Выбрать главу

С Кружевницей хозяйка болтала куда охотнее, чем со мной. Я часто ее переспрашивал. А наша русская старушка не любила, когда собеседник давал понять, что плохо ее понимает. Повторять она не любила. Кружевница же отлично понимала все. Тут никаких недоразумений быть не могло — это я знаю по опыту.

Старушенция показала Кружевнице, как вязать. И та охотно стала учиться. Никакого намека она тут не заметила. Она вообще никогда не замечала зла. Они вязали вместе салфеточки. И пили крепкий чай. Ели печенье. Рассказывали друг другу истории — хотел бы я знать, на каком языке!

Когда я объявил старушенции, что мы съезжаем, для нее это, видимо, явилось чуть ли не ударом. Мне кажется, она привыкла к нам обоим, и ей было жаль расставаться с нами — даже больше, чем с деньгами, которые мы платили ей. Причем не только за комнату, но и за газ — с тех пор, Как стали пользоваться ее кухней.

Скупость, с какою она хранила все свои безделушки, все эти ненужные вещицы, была, конечно же, продиктована стремлением защититься от одиночества в непомерно большой квартире. И если кто-нибудь действительно страдал в минуту нашего отъезда, вернее, разрыва между Кружевницей и мной, так это была русская старушенция.

Потом я видел Кружевницу всего лишь раз. Много лет спустя.

Я по-прежнему преподавал латынь. И начал преподавать литературу. Всего пятнадцать часов в неделю да еще три, чтобы оплатить квартиру. На что-либо большее я не был способен.

И вот однажды пришло письмо. Из Аньера или из Сюрена, точно не помню. В письме сообщалось, что «дочка очень болела», но теперь ей лучше и даже «разрешили принимать посетителей». И выражалась надежда, что я не откажусь навестить ее, если выберу время.

Целую минуту я соображал, о ком и о чем идет речь. Память мою можно было сравнить с бутылкой прокисшего уксуса, который взболтали. Со дна поднялся осадок, жидкость замутнела, утратила прозрачность. В конце концов мне удалось привести в порядок воспоминания. Мать Кружевницы я видел всего один раз, но ее трудно было с кем-либо спутать. Манера выражаться, детский почерк — это могла быть только она. Но почему она вдруг решила мне написать — именно мне? Я несколько лет не виделся с Кружевницей. Я должен был бы исчезнуть из ее памяти, как она стерлась из моей.

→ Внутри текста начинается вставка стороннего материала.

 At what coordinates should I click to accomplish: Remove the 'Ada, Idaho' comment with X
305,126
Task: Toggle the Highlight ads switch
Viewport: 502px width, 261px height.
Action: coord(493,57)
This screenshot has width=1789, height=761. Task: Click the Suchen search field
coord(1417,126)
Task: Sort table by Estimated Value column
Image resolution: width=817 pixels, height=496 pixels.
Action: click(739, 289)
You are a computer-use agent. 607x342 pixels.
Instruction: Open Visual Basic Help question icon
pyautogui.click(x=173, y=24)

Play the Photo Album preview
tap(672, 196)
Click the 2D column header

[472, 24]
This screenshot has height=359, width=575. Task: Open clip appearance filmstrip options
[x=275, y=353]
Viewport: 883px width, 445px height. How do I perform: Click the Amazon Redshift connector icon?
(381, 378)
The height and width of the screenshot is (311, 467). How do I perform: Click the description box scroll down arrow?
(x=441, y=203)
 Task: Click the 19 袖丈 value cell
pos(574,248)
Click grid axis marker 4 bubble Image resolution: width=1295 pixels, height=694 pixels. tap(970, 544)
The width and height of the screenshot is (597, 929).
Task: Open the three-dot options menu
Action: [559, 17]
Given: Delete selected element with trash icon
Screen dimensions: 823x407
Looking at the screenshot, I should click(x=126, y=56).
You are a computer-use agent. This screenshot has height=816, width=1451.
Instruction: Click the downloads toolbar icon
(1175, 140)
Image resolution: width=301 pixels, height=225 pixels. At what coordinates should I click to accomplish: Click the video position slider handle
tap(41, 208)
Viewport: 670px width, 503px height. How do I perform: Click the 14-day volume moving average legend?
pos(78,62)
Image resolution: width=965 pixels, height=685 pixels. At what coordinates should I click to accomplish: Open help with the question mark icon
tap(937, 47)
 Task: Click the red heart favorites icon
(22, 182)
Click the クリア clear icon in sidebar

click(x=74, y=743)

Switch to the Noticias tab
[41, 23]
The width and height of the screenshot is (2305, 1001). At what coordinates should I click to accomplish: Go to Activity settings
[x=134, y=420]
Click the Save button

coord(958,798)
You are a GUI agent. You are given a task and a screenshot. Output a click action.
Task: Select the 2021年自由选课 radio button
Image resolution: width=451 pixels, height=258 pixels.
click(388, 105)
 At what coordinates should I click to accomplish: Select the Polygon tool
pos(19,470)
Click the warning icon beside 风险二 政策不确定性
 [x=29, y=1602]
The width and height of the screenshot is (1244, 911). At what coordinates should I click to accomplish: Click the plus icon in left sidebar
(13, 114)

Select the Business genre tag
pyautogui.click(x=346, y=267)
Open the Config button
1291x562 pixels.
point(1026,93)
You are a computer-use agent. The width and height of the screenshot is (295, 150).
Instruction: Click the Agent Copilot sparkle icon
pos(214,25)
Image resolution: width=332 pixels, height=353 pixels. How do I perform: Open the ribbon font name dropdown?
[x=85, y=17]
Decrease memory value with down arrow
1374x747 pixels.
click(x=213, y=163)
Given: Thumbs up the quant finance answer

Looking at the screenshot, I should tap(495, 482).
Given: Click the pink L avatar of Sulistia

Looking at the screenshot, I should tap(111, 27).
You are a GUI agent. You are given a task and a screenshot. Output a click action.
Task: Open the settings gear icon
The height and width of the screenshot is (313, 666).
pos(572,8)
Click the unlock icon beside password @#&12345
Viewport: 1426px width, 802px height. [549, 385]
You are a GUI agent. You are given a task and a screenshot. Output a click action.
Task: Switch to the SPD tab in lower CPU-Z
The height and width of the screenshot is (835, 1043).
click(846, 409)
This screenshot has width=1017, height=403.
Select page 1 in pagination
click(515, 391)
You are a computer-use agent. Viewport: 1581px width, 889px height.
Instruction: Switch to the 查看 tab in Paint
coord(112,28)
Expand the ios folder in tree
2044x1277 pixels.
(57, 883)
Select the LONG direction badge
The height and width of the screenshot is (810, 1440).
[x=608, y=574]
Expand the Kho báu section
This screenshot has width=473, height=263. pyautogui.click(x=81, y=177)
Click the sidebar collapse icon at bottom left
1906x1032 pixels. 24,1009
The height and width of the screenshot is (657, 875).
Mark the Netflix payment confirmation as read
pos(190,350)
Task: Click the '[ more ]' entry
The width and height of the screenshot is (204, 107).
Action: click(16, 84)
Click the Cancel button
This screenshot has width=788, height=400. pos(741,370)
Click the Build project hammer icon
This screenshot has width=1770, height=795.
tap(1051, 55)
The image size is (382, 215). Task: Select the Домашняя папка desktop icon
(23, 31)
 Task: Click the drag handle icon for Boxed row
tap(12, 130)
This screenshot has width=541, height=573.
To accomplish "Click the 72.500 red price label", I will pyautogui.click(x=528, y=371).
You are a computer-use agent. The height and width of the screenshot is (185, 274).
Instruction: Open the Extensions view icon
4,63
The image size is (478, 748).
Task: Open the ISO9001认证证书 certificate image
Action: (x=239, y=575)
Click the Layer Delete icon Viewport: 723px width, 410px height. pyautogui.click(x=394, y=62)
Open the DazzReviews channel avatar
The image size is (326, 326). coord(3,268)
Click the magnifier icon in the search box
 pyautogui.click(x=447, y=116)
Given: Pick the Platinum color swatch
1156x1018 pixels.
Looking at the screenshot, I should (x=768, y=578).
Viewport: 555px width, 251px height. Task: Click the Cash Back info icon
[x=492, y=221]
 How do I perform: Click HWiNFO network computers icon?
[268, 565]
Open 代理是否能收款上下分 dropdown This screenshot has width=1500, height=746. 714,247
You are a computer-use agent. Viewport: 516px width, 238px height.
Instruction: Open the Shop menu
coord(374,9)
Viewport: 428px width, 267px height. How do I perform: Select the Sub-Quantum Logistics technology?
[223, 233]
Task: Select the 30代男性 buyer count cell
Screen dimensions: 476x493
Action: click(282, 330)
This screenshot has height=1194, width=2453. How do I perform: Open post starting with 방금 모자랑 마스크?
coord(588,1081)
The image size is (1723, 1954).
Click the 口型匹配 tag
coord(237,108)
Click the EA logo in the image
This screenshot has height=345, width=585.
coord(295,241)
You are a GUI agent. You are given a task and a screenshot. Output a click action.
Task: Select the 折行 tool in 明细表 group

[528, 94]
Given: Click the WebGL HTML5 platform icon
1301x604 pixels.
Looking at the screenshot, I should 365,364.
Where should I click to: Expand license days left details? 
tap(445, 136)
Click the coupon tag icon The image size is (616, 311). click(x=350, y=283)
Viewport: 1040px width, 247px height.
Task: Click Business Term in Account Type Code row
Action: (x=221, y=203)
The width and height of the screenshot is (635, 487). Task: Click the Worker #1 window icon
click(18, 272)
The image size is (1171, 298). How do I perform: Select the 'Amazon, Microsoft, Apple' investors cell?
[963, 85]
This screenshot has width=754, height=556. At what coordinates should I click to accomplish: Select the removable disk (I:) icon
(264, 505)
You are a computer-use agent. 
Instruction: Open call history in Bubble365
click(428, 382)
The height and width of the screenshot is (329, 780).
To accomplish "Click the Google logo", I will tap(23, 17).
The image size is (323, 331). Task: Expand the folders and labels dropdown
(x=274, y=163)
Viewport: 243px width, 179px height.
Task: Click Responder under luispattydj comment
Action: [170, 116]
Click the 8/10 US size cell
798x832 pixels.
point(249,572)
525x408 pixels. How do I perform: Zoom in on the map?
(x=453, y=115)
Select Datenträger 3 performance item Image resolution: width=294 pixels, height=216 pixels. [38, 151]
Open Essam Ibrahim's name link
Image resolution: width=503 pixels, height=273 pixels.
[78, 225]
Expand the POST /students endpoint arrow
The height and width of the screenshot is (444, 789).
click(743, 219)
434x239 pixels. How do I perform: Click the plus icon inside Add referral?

Я будто увидел свою фотографию в семейном альбоме незнакомых людей: вот — дедушка, там — маленькая племянница, разряженная для первого причастия, а вот и вся семья на свадьбе старшего сына. И вдруг среди всех этих чужаков вы видите себя! Да-да, вне всякого сомнения, это — вы! Если только... И вы спрашиваете: «А это кто?» — «О, это наш дальний родственник. Он живет за границей». И вы переворачиваете страницу — слава богу! Вы видите новые, совсем незнакомые, совсем безразличные вам лица. Вы обманулись — это была лишь иллюзия, простое совпадение. Кстати, только вы его и заметили.

Так или иначе, а письмо, которое я держал в руках, означало, что моя персона занимает какое-то место и в альбоме и в памяти этой семьи. И я решил отправиться по адресу, указанному в письме.

Больница располагалась в трех или четырех корпусах, окруженных деревьями, в тридцати километрах от столицы, по пути в Шартр. Стоял июнь; посетители и больные сидели на скамейках, рассеянных по парку. Я тоже сел на скамейку, рядом с Кружевницей.

Я мог бы вполне представить себе, что мы отдыхаем с ней в каком-нибудь местечке на водах в окружении других курортников (правда, некоторые из них — в халатах). Но я видел перед собой щемящую душу хрупкость и неподвижный, точно зачарованный взгляд. Все это принадлежало иному миру, не имело ничего общего с цветущими клумбами и тенью ветки, тихонько колыхавшейся над головой Кружевницы. Я спросил ее, давно ли она здесь. С весны. А раньше? Раньше — ничего. Она все время болела. Могу я представить себе: она просто не могла есть?! Ничего не в силах была с собой поделать. При всем желании куска не могла проглотить. Какая-то странная болезнь. Вот ее и положили в больницу, сначала — в Париже, а потом перевели сюда. Теперь все хорошо, я могу не волноваться. Да меня это и не волновало, во всяком случае если и волновало, то не это. Я продолжал настаивать: «Ну, а раньше? Что же все-таки было раньше?» Она ответила: «Ничего».

А как раз это-то мне и хотелось понять, выяснить, что значит «ничего», за которым стоят годы, прошедшие между нашим разрывом и сегодняшним днем; годы, погрузившие в неизмеримое одиночество это тело, словно уже ушедшее из жизни.